Recently, World Health Organization (WHO) took a stance to support TCM along with other traditional medicine practices as a step towards long term universal health care. Traditional treatments are less costly and more accessible than Western medicine for some countries. This would extend the scope of medicinal practices to include a larger amount of people. According to the director-general of WHO, there is a cost advantage of supporting TCM because treatments are more pioneered towards lifestyle changes, herbal remedies, and reducing stress levels. However, Western scientists are concerned that TCM practices are not supported by clinical trials and therefore could be dangerous. TCM treatments are based on Theories of Qi, which means vital energy to help the body maintain health. Common treatments include acupuncture or herbal remedies. The rhino and tiger are both animals that have connections to virility and strength, providing help to patients with back pain, arthritis, and even hangovers.

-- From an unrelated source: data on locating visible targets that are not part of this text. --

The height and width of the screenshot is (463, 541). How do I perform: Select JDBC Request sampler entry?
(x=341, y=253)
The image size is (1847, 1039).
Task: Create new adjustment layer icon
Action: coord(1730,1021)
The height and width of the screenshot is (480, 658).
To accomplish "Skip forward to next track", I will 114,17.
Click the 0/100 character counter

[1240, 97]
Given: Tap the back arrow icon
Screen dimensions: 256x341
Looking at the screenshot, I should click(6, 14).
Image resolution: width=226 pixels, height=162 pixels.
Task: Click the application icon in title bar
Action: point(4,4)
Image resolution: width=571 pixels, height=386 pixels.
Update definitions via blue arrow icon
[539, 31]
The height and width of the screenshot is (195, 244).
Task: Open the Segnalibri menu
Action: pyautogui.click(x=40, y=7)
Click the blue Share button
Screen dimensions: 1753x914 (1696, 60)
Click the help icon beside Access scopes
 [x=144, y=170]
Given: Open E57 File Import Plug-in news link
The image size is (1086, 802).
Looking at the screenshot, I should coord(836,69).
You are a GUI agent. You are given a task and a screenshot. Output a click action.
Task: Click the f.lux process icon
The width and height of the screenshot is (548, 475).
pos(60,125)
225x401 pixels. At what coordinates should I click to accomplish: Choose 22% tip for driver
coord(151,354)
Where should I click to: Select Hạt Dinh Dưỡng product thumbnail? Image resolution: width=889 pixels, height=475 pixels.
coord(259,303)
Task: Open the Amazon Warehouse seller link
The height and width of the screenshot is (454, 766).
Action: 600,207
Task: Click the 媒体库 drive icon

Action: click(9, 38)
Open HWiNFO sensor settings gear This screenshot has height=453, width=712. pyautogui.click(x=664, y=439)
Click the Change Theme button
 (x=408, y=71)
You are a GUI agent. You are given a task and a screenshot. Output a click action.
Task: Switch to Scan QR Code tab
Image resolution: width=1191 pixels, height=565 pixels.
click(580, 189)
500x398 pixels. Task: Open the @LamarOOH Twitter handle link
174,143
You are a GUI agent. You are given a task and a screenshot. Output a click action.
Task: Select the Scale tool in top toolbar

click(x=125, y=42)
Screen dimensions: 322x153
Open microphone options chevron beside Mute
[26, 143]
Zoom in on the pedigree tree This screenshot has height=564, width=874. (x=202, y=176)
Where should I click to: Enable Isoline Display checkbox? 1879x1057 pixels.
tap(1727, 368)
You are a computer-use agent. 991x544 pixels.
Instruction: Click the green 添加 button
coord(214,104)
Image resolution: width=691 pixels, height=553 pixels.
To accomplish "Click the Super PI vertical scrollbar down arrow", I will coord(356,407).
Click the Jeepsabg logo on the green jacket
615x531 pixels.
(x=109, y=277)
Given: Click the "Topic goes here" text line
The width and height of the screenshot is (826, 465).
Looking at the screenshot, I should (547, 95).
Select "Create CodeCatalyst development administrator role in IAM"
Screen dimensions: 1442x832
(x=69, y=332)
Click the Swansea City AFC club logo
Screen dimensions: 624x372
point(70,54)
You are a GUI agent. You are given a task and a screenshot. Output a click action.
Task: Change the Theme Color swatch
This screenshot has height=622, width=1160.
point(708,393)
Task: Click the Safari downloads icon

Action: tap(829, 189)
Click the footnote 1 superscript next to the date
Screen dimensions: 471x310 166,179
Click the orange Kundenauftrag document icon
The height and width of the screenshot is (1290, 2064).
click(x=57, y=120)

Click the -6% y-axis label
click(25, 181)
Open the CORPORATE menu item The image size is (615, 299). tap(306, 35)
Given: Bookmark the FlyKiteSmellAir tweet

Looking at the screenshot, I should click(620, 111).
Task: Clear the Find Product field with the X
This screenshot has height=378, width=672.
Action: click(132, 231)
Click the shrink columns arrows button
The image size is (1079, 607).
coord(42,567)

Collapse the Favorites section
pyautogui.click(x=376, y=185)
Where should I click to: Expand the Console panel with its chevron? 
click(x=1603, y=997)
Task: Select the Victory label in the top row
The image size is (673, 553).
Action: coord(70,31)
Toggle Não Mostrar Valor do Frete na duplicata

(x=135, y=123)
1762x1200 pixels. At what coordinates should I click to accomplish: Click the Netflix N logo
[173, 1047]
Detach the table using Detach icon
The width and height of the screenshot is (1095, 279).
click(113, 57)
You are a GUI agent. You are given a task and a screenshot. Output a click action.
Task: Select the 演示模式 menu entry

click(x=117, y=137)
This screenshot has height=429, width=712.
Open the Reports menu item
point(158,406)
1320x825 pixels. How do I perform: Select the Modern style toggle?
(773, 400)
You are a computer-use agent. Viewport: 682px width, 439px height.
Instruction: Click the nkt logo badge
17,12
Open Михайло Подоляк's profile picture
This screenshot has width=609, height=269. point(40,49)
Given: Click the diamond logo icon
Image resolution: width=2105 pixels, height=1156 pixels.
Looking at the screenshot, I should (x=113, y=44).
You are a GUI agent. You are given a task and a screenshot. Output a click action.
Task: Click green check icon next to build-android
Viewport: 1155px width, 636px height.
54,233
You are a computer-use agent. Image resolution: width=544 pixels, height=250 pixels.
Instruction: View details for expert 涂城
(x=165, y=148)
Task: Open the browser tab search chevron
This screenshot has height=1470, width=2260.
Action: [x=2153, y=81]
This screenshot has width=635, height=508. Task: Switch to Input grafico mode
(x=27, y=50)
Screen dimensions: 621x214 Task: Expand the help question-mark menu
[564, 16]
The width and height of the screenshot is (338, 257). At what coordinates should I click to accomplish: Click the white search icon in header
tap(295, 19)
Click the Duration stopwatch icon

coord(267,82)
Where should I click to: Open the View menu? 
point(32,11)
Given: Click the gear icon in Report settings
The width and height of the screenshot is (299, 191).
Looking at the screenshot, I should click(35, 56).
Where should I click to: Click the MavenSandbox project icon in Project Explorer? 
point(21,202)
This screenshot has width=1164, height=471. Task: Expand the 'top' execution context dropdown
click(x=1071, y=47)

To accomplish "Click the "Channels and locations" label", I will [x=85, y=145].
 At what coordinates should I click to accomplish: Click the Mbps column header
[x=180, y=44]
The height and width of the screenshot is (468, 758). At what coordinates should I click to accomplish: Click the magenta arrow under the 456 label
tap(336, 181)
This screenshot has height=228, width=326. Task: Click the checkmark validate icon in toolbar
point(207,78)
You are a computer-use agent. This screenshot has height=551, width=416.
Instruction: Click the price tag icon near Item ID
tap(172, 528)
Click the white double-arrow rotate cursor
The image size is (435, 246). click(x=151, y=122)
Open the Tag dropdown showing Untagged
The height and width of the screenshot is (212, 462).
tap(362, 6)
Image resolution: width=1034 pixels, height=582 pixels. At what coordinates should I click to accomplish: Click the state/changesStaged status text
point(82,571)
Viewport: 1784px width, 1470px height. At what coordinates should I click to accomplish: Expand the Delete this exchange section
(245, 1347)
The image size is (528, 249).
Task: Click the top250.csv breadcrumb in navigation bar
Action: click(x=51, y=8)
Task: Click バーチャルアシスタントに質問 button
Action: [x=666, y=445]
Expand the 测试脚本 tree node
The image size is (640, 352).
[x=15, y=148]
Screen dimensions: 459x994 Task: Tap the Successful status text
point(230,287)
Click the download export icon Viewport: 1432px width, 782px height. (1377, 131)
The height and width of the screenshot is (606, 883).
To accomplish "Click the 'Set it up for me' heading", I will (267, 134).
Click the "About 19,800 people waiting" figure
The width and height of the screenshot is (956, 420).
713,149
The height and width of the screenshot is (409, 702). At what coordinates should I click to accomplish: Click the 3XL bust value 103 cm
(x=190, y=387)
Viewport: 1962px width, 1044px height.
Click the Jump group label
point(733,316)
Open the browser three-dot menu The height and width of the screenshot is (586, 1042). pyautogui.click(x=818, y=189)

Part of the new law states that the purpose behind it was to allow research or usage for traditional medicine. Rhino horns are made from the protein keratin, which is advertised to help treat everything from cancer to gout. However, there is a lack of Western medicinal evidence that proves this. A rare study from 1990 found that rhino horns can lower fevers in rodents, very similar to aspirin or acetaminophen. Tiger bones in medicinal use are crushed and made into a paste that can treat rheumatism and back pain. Yet again, there is a lack of scientific Western studies that support this claim.

Western scientists have spent millions of dollars on trials of TCM with little success. Researchers at the University of Maryland School of Medicine surveyed 70 systematic reviews measuring the effectiveness of traditional medicine practices, like acupuncture. The studies couldn’t reach a solid conclusion that supported positive effectiveness. Going along with Western medicine viewpoints, one would argue that the intention behind China’s new policy is not supported with evidence that the rhino horns and tiger bones are an effective form of medicine.  Overall, there are ethical ramifications of this issue that lie beyond the scope of preserving wildlife. The ethical arguments extend to differences between western and traditional medicinal practices and the means to be able to practice both.